The BECN1-BCL2 complex regulates insulin secretion and storage in mice

Kenta Kuramoto 1, Congcong He 1,
PMCID: PMC6152506  PMID: 30081744

ABSTRACT

Macroautophagy/autophagy abnormality has been recently associated with metabolic disorders, such as type 2 diabetes (T2D). However, the effect of autophagy activation in systemic energy metabolism was poorly understood. In our recent study, we demonstrated that autophagy plays different roles in distinct metabolic tissues, using an autophagy-hyperactive mouse model. In insulin-producing β cells, excess autophagy degrades insulin-containing vesicles (a process termed vesicophagy), resulting in decreased insulin contents and systemic glucose intolerance; whereas in insulin-responsive cells, activating autophagy decreases endoplasmic reticulum (ER) stress and improves insulin sensitivity.

KEYWORDS: β cell, BECN1, ER stress, insulin granules, insulin sensitivity, type 2 diabetes, vesicophagy


Type 2 diabetes (T2D) is characterized by hyperglycemia resulting from an inability of pancreatic β cells to secrete enough insulin to compensate for insulin resistance in insulin-responsive organs, including liver, muscle, and adipose tissue. In the past decade, a growing body of evidence indicates that dysfunction of autophagy is linked to metabolic disruption and the etiology of T2D. For example, β cell-specific knockout (KO) of Atg7 (autophagy related 7) in mice results in decreased β cell mass, aberrant islet morphology, and glucose intolerance under either regular diet (RD) or high-fat diet (HFD) feeding conditions, suggesting that basal autophagy is required for the maintenance of β cell function. However, the results are largely based on the loss of function of basal autophagic activity, and metabolic effects of constitutive autophagy activation were still unknown. Furthermore, tissue-specific requirement of autophagy activity in metabolic regulation among different cell types, such as insulin-secreting β cells versus insulin-responsive cells, was poorly understood. To address these questions, we sought to utilize a genetic model of hyperactive autophagy [1], because currently known pharmacological autophagy inducers also regulate other pathways and are not specific to autophagy. The model we chose is the BECN1F121A knockin mouse line we recently generated, carrying a single amino acid substitution of Phe by Ala in the BH3 domain of the essential autophagy protein BECN1. This BECN1F121A point mutation leads to dissociation of BECN1 from its inhibitor, BCL2, resulting in constitutive activation of autophagy systemically, as evidenced by the GFP-LC3 puncta number, LC3-II levels, and SQSTM1/p62 levels.
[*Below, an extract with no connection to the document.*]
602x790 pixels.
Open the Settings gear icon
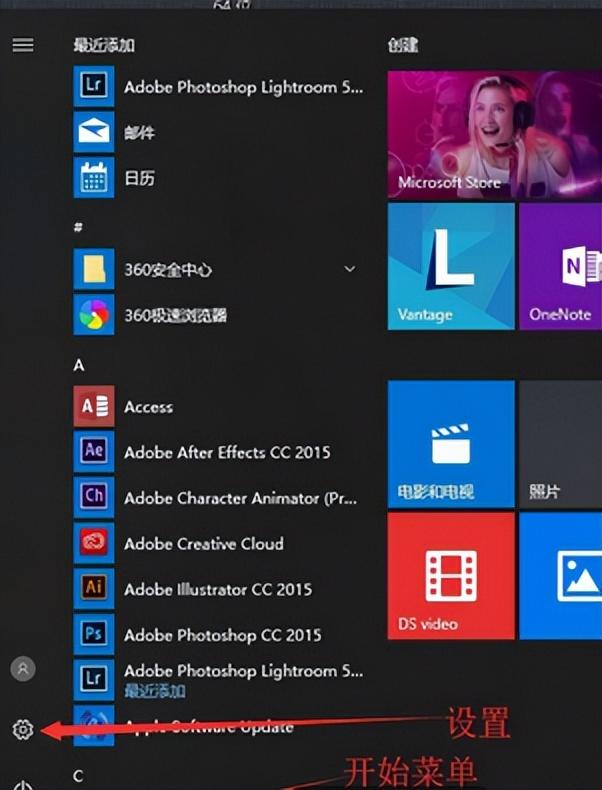pyautogui.click(x=23, y=730)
Because autophagy targets and degrades a variety of nutrient storage molecules, including glycogen, lipid droplets, ribosomes, and proteins, we initially hypothesized that autophagy activation is beneficial for nutrient mobilization and metabolic maintenance. Unexpectedly, we found that after HFD feeding, the autophagy-hyperactive BECN1F121A mice behave similarly to the autophagy-deficient Becn1+/− KO mice in glucose tolerance tests: both of them show exacerbated glucose intolerance compared to WT mice. Yet, different from Becn1+/− KO mice, glucose intolerance in BECN1F121A mice is not caused by insulin resistance in peripheral organs, but rather by dysfunction of pancreatic β cells, because when we inject exogenous insulin in insulin tolerance tests, BECN1F121A mice show improved insulin sensitivity and insulin-AKT signaling in insulin-responsive tissues. Although we are still investigating the mechanisms underlying the improved insulin sensitivity, we found that a reduction in HFD-induced endoplasmic reticulum (ER) stress partially contributes, because tunicamycin, an ER stress inducer, can partially abolish insulin sensitization in BECN1F121A mice.

The idea of autophagy hyperactivation leading to reduced insulin secretion and storage was confirmed by glucose-stimulated insulin secretion assays in vivo (hyperglycemic clamp), ex vivo (isolated islets), and in vitro (BECN1F121A-expressing β cell line). We were able to restore not only insulin storage, but also glucose tolerance, in HFD-fed BECN1F121A mice, by short-term administration of an autophagy inhibitor, SBI-0206965. Importantly, the reduction of insulin storage in autophagy-hyperactive mice is not due to islet degeneration. In fact, in comparison to β cell-specific deletion of Atg7, which causes diminished β cell mass, we found that hyperactivation of autophagy increases β cell mass. It is yet unclear how autophagy drives the compensatory β cell hyperplasia under HFD treatment. In the future it will be intriguing to investigate whether high autophagy promotes islet expansion and β cell proliferation, using MKI67/Ki-67 or BrdU labeling.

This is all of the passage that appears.